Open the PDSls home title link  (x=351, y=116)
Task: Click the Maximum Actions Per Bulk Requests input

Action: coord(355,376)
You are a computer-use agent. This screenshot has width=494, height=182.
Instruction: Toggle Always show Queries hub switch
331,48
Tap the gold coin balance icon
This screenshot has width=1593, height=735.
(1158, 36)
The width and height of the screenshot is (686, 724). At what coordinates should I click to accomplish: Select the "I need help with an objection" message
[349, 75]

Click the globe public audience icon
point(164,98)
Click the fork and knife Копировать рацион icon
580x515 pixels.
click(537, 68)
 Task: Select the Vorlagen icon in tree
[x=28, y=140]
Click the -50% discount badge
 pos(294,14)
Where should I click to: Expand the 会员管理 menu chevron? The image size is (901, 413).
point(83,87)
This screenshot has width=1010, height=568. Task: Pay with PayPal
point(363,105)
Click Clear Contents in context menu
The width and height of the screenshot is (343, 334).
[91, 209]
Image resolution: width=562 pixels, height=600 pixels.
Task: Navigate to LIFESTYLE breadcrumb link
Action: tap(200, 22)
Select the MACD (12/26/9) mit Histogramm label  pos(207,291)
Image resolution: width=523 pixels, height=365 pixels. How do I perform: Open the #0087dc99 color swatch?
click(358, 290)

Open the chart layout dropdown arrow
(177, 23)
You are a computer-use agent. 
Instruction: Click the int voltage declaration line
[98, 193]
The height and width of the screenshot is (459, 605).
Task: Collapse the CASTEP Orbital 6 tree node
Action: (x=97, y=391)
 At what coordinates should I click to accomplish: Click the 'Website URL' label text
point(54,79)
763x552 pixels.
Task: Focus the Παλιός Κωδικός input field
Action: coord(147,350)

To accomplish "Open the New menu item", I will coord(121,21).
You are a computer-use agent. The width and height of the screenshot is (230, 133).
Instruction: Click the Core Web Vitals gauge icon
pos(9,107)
---*---
Task to carry out: Filter the records for the word "agent" and show every line that has it.

Problem solution:
You are a computer-use agent. This screenshot has width=494, height=182.
You are a computer-use agent. 
You are a computer-use agent. The width and height of the screenshot is (230, 133).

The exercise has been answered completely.